Перешагивая через мусор и обломки мебели, я веду Исайю в мамину спальню. Здесь он бережно опускает её на кровать. Исайя уже не в первый раз помогает мне с мамой. Когда нам было по четырнадцать, он помогал мне вытаскивать её из бара. Исайе не привыкать к трещинам на стенах, заплёванному зелёному ковру и приклеенной к разбитому зеркалу фотографии, на которой мы с мамой сняты вместе.
– Подожди чуть-чуть, – прошу я. – Потом я схожу в магазин.
Он мрачно кивает.
– Подожду в гостиной.
Я снимаю с мамы обувь, сажусь на кровать рядом с ней.
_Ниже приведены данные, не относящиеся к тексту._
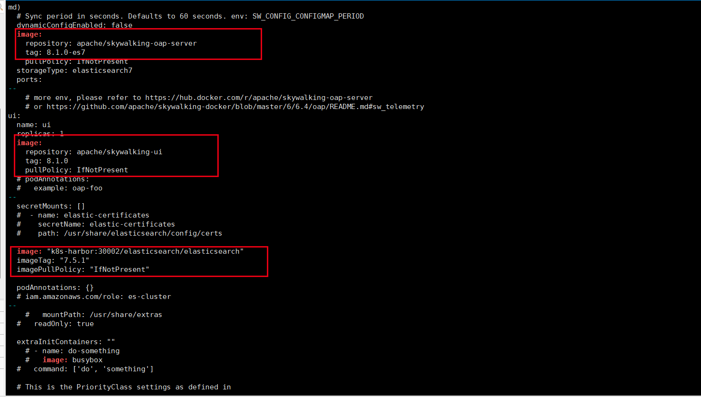This screenshot has height=397, width=701.
Task: Click the 'mountPath: /usr/share/extras' comment line
Action: [x=102, y=315]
– Мама, проснись. Расскажи, что у тебя с рукой.
Как будто и так не знаю.
Она приоткрывает глаза и сворачивается клубочком.
– Мы с Трентом поссорились. Он не хотел, это случайно получилось.
Ну конечно. Как обычно.
– Чем быстрее мы отсюда выберемся, тем лучше.
– Он меня любит.
– Нет, не любит.
– Нет, любит! Вы с ним просто плохо друг друга знаете.
– Спасибо, мне достаточно.
Например, я знаю, как бывает больно от кольца на его пальце, когда он бьёт меня по лицу.
– Ты уедешь со мной, правда? Иначе я не смогу заботиться о тебе.
Я хочу, чтобы она как можно скорее ответила «да». Но она молчит, и каждая секунда её молчания причиняет такую боль, будто кто-то наматывает мои кишки на руку. Наконец она открывает рот.
– Ты не понимаешь, детка. Ты бродяга.
А ты пьяна в дым.
– Ты уедешь со мной?
– Да, детка, – лепечет она. – Поеду с тобой.
– Сколько нужно денег, чтобы забрать машину со штрафстоянки?
– Мне нужно пять сотен, чтобы вытащить Трента из тюрьмы.
Пусть твой Трент сдохнет в тюрьме.
– Мама, машина. Сколько стоит забрать машину? Я не могу постоянно приезжать в Луисвилл, поэтому не смогу заботиться о тебе, если мы не уедем отсюда.
Она пожимает плечами.
– Пару сотен.
Она закрывает глаза и затягивает старую песню, которую дедушка всегда пел, надираясь до беспамятства. Я тру лоб. Нам нужна эта грёбаная машина, а мне нужен грёбаный план. Если бы не Исайя, мы с мамой сбежали бы несколько недель назад. Окно возможностей быстро закрывается, я не знаю, как долго мама сможет прожить одна.
Я вытаскиваю пачку денег, полученных от Эхо, кладу половину на тумбочку. Мама прекращает петь и смотрит на деньги.